Java Reference
In-Depth Information
Running the Example
Now, if you run the example, the final balance will be wrong. You should get results something like
the following:
Original balance : $500
Total credits : $1252
Total debits : $921
Final balance : $89
Should be : $831
Of course, your results won't be the same as this, but they should be just as wrong. The customer will
not be happy. His account balance is seriously out - in the bank's favor, of course, as always. So how
has this come about?
The problem is that both clerks are operating on the same account at the same time. Both clerks call the
doTransaction() method for the Bank object, so this method is executed by both clerk threads.
Separate calls on the same method are overlapping.
Try It Out - Synchronizing Methods
One way we can fix this is by simply declaring the method that operates on an account as
synchronized . This will prevent one clerk getting at it while it is still in progress with the other clerk.
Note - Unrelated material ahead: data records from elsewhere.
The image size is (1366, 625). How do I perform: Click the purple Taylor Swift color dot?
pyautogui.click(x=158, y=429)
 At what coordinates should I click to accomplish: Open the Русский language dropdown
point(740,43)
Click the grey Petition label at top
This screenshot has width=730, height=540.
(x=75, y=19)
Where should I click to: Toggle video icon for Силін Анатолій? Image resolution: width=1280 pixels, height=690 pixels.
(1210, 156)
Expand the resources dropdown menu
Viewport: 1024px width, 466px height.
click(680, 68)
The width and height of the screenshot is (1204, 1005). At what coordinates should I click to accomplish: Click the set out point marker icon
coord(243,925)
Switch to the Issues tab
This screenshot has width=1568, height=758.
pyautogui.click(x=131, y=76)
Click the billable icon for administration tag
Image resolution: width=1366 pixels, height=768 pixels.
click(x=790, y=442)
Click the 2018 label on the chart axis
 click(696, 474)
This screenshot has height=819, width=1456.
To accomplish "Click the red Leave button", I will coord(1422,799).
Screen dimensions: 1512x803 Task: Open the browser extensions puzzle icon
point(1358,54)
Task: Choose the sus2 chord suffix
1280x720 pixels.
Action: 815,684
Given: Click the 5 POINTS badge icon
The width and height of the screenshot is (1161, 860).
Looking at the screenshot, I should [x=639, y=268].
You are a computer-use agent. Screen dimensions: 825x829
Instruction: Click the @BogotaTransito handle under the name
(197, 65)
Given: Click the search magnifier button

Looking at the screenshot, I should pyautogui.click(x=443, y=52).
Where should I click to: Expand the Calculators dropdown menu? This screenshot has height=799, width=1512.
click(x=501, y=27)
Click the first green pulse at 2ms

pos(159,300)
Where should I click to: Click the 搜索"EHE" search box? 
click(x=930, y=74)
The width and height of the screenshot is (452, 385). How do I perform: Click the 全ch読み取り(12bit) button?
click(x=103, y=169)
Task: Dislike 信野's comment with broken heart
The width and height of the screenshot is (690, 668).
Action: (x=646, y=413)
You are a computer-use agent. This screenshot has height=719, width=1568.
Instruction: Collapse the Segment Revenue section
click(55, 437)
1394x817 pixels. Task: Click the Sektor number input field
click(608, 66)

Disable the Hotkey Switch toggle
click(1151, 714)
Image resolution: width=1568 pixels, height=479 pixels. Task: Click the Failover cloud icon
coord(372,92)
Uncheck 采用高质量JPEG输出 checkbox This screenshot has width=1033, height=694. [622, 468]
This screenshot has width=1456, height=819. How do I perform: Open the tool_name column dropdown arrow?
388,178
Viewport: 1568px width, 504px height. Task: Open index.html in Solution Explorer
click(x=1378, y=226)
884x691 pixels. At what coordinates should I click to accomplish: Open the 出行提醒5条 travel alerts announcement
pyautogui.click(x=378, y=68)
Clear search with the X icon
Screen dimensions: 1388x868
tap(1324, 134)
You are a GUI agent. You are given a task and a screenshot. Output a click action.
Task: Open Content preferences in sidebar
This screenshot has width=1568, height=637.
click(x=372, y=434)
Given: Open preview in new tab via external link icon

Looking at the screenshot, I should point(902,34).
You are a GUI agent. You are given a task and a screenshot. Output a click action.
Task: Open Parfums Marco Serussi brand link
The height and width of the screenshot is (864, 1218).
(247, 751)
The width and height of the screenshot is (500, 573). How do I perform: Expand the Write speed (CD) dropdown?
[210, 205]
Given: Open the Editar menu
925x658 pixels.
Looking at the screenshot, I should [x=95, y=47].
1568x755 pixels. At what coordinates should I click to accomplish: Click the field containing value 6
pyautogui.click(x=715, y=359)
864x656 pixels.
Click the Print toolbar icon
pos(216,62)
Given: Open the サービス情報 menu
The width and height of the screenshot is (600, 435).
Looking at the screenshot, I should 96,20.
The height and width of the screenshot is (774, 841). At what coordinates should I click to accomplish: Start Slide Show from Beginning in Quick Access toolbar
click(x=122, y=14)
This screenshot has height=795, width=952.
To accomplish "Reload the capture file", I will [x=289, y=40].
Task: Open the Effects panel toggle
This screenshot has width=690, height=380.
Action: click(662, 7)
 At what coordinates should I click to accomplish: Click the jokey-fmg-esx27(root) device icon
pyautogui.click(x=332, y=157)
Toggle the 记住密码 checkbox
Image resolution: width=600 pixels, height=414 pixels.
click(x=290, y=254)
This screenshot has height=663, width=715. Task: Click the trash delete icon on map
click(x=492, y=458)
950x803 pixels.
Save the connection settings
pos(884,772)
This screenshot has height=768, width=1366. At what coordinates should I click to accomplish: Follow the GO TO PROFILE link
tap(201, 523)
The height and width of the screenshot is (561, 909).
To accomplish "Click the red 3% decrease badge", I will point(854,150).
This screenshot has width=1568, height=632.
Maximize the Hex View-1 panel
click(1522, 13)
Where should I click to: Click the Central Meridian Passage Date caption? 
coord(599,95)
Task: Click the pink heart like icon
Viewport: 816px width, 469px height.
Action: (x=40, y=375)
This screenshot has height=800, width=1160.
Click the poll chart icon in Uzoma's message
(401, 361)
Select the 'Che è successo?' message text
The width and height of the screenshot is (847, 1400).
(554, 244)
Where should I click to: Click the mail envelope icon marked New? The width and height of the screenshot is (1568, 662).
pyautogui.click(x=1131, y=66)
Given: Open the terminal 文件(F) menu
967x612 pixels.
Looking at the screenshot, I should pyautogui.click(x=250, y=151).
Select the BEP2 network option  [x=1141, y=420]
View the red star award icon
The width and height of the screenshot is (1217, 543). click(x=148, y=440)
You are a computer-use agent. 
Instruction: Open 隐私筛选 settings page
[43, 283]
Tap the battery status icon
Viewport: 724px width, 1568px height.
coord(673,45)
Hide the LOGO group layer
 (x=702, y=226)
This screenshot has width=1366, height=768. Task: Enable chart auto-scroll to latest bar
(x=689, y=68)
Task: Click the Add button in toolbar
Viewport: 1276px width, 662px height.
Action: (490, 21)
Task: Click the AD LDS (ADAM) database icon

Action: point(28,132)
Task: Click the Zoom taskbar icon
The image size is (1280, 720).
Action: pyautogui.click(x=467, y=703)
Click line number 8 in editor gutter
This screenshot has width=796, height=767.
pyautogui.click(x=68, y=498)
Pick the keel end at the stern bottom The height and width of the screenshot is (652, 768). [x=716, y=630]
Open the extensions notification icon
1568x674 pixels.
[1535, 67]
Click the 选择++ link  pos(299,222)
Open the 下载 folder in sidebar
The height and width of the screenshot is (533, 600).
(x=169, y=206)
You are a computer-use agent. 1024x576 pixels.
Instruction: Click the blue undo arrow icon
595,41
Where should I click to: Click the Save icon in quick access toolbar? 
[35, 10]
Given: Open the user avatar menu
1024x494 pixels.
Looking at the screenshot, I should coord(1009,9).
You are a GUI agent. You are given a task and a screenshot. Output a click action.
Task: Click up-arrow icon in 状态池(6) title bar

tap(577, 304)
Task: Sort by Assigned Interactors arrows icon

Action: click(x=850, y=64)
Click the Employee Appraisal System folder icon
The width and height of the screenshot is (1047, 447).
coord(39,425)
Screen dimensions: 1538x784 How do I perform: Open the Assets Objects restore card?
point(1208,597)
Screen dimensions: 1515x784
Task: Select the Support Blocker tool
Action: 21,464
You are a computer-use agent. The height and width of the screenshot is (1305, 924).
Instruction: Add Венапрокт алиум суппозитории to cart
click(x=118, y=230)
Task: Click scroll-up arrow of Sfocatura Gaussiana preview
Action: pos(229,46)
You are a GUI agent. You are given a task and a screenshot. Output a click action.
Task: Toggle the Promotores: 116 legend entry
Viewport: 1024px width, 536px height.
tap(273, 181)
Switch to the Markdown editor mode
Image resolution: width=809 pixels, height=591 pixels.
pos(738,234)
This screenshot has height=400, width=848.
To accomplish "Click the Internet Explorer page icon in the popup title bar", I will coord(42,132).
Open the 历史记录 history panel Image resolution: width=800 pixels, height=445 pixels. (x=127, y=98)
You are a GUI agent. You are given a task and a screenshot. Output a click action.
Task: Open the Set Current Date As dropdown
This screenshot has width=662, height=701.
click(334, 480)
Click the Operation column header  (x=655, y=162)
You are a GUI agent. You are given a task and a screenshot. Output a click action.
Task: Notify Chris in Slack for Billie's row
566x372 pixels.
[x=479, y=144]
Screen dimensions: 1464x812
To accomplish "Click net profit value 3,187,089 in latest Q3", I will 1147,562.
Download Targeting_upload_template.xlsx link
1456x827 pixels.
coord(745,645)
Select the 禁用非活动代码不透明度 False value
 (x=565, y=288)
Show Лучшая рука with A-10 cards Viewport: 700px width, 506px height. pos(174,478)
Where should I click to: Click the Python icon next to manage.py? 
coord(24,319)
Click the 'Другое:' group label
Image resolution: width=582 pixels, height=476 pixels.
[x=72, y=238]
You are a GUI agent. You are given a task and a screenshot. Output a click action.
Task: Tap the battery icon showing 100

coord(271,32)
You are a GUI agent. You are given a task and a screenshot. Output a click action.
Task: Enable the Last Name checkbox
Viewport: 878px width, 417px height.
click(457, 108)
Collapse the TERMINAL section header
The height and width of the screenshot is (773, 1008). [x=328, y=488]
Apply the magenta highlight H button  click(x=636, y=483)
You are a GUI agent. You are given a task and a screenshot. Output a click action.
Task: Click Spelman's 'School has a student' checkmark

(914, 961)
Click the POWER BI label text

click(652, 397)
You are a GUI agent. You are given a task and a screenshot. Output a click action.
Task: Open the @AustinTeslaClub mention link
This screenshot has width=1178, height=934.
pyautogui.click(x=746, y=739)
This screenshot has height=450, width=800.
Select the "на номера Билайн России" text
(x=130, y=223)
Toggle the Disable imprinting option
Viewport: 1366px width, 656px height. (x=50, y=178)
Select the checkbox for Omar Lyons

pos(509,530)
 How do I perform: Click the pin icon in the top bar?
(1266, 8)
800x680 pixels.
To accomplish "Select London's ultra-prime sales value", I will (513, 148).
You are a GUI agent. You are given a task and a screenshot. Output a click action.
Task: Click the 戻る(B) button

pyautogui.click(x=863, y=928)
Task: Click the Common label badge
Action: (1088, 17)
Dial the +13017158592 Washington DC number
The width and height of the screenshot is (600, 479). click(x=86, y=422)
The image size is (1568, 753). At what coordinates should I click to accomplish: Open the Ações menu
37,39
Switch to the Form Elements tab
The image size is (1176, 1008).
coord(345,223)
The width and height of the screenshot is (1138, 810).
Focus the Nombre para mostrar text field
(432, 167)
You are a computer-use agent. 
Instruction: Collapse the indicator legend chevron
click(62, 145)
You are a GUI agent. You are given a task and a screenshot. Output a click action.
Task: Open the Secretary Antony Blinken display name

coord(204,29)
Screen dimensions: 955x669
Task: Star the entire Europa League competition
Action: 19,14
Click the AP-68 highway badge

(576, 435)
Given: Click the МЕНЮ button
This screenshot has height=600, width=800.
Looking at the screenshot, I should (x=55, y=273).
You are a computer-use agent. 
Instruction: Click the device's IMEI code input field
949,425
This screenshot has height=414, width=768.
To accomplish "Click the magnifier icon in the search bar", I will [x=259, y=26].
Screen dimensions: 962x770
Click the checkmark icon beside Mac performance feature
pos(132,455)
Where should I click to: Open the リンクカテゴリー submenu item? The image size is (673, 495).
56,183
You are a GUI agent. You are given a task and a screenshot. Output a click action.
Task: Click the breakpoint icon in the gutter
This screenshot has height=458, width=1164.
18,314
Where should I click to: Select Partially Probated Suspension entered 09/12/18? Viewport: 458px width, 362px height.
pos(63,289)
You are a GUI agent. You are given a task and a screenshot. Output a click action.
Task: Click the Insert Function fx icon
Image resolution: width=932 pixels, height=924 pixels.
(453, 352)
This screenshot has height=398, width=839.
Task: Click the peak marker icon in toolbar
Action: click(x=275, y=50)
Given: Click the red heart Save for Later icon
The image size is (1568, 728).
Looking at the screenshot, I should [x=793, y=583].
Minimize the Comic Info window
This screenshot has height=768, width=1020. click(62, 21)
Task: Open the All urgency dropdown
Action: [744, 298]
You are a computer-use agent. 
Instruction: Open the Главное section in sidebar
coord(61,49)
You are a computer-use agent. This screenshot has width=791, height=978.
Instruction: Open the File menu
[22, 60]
To implement this you should amend the Bank class definition as follows:
// Define the bank
class Bank {
// Perform a transaction
synchronized public void doTransaction(Transaction transaction) {
// Code exactly as before...
}
}
How It Works
Declaring this method as synchronized will prevent a call to it from being executed while another is
still in operation. If you run the example again with this change, the result will be something like:
Original balance : $500
Total credits : $1201
Total debits : $931
Final balance : $770
Should be : $770
The amounts may be different because the transaction amounts are random, but your final balance
should be the same as adding the credits to the original balance and subtracting the debits.